Material for this exercise:
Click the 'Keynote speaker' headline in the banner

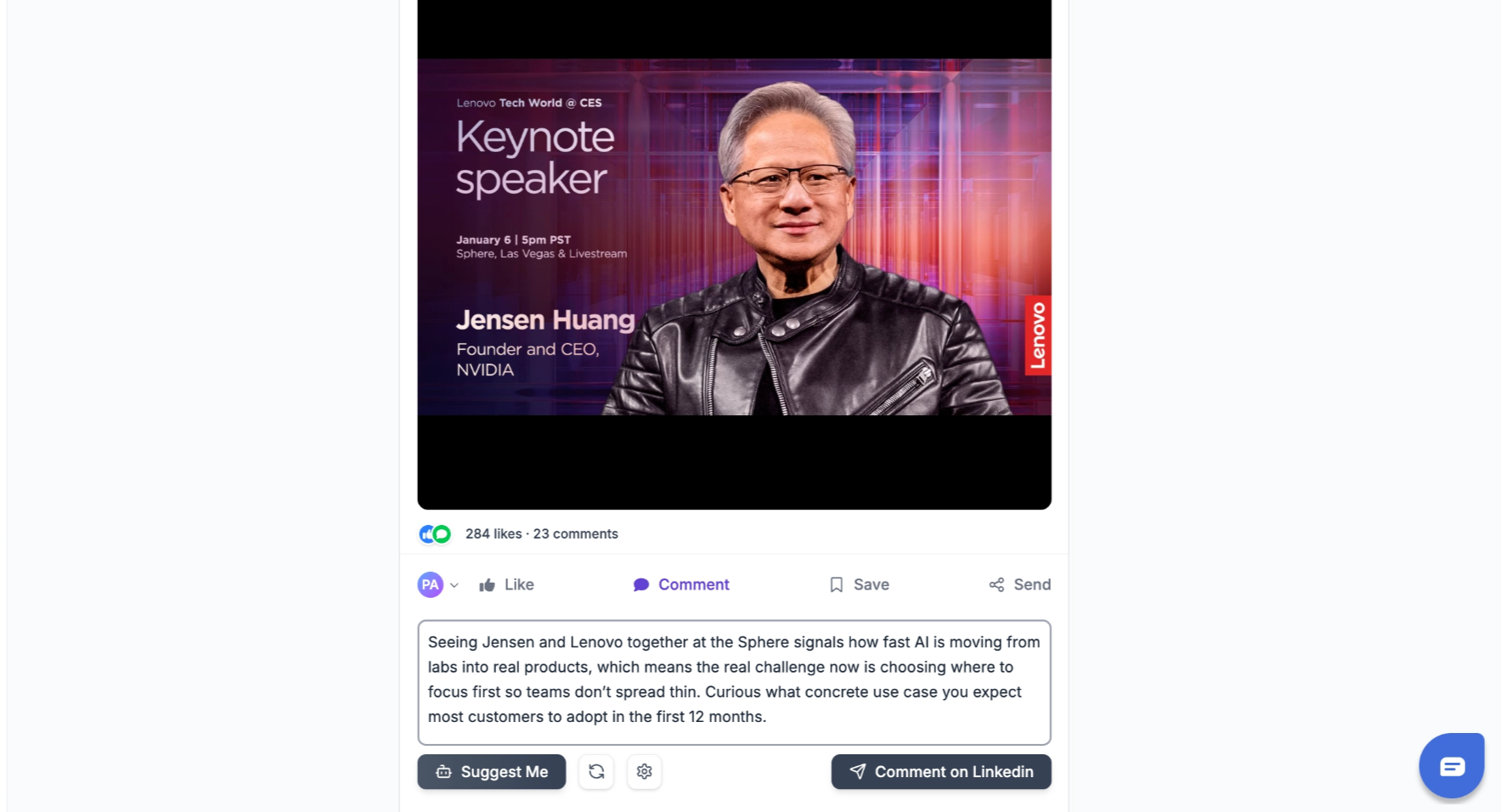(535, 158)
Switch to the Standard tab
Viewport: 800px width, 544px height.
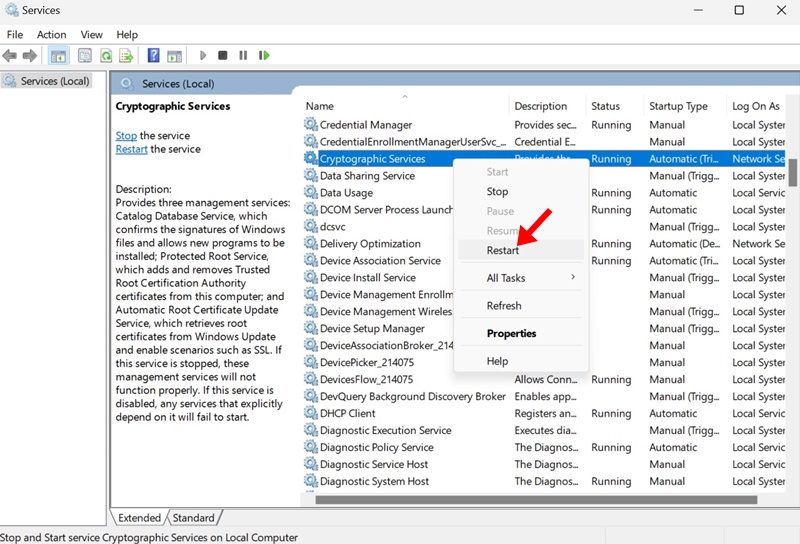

...

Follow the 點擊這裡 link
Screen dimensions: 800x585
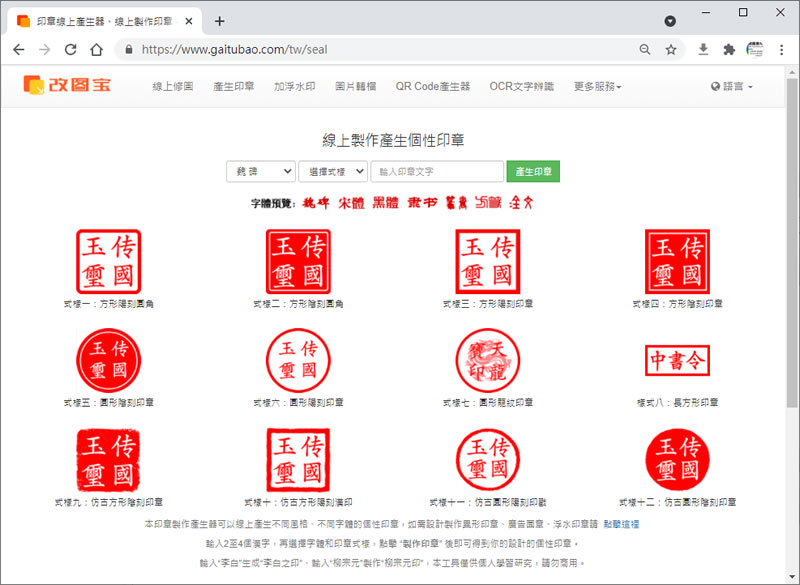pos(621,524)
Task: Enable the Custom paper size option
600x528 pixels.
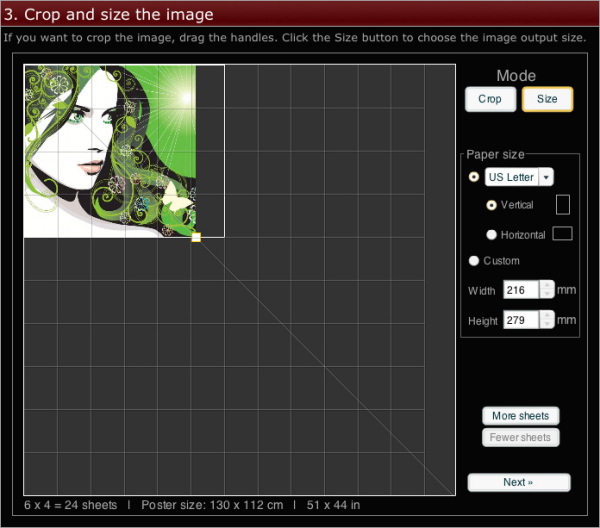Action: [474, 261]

Problem:
What lines above run from the one with "Click the 'Keynote" to the one with "Viewport: 800px width, 544px height."? Give them again exactly, ends included, and leave the pictures out.

Result below:
Click the 'Keynote speaker' headline in the banner

(535, 158)
Switch to the Standard tab
Viewport: 800px width, 544px height.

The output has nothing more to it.